Update: West Nile worries exist as big batch of mosquitoes expected in Abilene
City gives tips to protect against virus
Higher temperatures after recent rains has resulted in more mosquitoes – many more.
And some mosquitoes recently trapped in Abilene tested positive for the West Nile virus.
City of Abilene officials plan to spray for the mosquitoes this week in the northeast part of town around Judge Ely Blvd., Ambler Ave., EN 10th Street and Cedar Creek (mainly the ACU area), where the infected mosquitoes were collected. This will happen as long as the weather remains dry with low humidity.
“The next planned spray time is 4:30 a.m. Wednesday,” city spokeswoman Leah Mazzarelli said, noting a planned spray was called off Monday because of weather conditions. “It will all depend on weather.”
This year the city is expecting more cases of the West Nile virus to arise in Abilene compared to three human cases confirmed last year. The city is urging residents to do their part in combating the spread of the virus.
"Stay inside most of the time when they're out and try to keep all the water emptied," Weldon Norris said.
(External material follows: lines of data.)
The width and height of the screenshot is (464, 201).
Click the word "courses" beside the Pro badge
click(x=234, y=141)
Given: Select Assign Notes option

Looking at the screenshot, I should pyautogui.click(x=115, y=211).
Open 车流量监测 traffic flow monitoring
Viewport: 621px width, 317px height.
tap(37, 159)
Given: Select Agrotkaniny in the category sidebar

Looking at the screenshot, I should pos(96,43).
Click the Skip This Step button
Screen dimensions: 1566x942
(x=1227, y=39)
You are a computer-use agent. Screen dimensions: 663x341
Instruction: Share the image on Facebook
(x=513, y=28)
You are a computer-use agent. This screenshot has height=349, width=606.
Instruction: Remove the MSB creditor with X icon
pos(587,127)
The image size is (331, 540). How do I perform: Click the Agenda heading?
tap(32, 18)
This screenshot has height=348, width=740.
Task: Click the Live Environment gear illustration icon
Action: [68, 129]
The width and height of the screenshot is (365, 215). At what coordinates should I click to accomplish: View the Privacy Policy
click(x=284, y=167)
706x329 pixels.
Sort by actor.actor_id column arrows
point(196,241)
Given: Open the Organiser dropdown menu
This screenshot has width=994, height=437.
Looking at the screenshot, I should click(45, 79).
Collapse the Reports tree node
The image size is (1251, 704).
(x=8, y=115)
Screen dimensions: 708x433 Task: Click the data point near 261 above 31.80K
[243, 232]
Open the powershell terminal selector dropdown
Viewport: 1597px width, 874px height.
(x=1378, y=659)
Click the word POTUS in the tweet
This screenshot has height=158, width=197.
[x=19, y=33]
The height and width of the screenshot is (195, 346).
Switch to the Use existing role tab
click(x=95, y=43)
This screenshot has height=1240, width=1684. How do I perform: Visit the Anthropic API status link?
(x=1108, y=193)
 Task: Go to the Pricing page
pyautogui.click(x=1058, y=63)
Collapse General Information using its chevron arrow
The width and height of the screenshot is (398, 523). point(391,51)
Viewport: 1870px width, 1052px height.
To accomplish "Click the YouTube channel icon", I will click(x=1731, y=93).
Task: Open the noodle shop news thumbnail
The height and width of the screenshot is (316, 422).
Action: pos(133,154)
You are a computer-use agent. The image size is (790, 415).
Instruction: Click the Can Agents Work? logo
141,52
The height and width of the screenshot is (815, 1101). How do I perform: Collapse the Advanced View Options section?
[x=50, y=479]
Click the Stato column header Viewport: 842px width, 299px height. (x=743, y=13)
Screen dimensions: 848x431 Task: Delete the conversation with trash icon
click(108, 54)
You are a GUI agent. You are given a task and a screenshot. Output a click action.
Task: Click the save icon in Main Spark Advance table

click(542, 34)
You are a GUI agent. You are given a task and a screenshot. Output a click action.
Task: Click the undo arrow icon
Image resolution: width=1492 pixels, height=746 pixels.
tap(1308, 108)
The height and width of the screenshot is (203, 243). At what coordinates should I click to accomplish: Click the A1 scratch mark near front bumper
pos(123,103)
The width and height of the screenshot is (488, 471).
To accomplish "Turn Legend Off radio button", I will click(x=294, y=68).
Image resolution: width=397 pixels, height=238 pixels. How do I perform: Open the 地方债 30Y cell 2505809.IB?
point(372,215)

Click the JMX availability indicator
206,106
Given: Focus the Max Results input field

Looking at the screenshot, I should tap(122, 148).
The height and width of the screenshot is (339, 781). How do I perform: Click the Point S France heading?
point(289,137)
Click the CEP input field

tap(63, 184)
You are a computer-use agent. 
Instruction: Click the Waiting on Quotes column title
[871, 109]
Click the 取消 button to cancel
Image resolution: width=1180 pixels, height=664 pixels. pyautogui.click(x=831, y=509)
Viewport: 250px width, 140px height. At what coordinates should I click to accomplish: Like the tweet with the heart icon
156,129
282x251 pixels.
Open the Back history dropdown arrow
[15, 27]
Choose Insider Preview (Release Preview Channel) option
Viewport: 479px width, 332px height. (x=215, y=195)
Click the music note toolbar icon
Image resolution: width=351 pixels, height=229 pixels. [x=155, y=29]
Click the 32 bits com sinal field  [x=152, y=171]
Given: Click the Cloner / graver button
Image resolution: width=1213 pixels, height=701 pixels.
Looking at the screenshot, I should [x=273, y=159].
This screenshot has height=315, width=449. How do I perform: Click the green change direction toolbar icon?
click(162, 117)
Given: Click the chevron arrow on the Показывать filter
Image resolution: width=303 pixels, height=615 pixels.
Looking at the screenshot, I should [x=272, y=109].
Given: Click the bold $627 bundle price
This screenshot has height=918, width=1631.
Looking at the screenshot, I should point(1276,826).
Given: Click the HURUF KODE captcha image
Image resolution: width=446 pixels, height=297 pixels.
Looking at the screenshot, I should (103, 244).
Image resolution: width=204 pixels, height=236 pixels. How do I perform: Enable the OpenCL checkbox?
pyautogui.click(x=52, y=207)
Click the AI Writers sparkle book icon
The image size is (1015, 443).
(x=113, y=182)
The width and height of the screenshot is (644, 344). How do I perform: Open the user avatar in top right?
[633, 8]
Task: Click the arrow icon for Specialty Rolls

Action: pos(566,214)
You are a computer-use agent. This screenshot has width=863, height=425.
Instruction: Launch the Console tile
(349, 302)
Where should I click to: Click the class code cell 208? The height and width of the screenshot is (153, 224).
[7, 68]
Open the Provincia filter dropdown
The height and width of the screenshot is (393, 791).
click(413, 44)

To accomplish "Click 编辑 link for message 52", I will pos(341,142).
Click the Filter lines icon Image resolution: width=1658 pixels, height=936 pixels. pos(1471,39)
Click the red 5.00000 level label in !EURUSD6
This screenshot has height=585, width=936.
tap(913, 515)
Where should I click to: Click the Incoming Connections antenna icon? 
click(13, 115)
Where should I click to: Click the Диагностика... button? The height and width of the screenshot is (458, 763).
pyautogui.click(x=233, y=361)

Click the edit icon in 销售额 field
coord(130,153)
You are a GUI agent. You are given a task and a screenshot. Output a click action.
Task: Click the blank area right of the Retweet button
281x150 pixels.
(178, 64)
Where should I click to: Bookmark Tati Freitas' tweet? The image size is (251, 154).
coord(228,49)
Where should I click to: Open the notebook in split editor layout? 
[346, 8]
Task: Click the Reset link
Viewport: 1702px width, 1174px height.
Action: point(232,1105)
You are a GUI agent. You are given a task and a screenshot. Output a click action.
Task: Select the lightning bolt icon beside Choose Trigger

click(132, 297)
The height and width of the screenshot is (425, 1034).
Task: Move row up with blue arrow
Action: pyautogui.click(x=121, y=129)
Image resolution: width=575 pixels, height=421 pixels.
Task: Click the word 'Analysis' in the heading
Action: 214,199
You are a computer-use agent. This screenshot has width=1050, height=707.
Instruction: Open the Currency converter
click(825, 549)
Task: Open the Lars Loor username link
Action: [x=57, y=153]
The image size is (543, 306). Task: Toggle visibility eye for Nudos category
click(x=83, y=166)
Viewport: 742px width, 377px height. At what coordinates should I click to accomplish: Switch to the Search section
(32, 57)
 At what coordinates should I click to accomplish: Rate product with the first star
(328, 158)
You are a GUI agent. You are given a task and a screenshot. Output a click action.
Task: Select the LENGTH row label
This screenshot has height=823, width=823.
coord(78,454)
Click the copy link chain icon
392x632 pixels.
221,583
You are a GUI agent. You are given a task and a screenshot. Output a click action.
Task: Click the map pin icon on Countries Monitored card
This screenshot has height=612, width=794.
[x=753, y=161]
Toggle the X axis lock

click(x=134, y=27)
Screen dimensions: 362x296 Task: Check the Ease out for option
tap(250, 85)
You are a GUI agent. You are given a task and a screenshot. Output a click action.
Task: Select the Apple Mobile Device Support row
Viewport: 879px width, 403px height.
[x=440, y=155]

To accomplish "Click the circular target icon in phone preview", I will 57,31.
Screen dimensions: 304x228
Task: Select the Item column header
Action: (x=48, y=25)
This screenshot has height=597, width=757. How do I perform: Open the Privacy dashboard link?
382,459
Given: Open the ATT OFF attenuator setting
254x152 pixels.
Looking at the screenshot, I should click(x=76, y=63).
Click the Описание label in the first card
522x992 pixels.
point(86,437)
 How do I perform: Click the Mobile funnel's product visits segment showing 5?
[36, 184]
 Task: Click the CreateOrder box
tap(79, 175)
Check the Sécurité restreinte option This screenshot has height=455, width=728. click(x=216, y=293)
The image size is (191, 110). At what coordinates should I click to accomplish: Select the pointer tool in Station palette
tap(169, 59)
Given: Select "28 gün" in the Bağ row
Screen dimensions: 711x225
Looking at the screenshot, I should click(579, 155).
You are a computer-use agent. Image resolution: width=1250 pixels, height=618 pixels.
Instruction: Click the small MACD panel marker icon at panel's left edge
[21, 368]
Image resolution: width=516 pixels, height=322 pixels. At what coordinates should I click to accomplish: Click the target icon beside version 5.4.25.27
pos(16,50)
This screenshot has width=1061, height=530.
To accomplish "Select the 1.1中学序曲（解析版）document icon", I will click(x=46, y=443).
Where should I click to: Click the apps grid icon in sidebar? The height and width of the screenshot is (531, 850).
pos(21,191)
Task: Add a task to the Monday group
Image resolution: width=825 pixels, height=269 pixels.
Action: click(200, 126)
"At work we use a lot of bug spray," Myke Dorgan said. "A lot of mosquito repellant and some of the guys have the mosquito nets that go on their hard hat and that's what we're doing at work."
These are just a few of the things people around town are doing to prevent mosquito bites. The city wants to help people prepare for the worst.
"Many people just have a lot of flu like symptoms, but some people become unconscious, having encephalitis, a severe headache and have to be hospitalized," Abilene-Taylor County Public Health District Dr. Zane Travis said.
Unfortunately, there's no cure for the disease but the symptoms can be treated and there are some steps people can take to prevent infection.
"You've just got to use mosquito Deet, cover up, stay away during dawn and dusk," Travis said. "Drain your water."
The West Nile virus is known to attack the nervous system. The virus is not contagious but there is the threat of long-term effects.
"If you feel pretty bad, you need to go to your doctor," Travis said. "It's good to know if you have it or not. A test is a blood test or in serious cases a spinal fluid test, so your doctor can see if you have it."
The city is expecting a fresh batch of mosquitoes as early as Monday.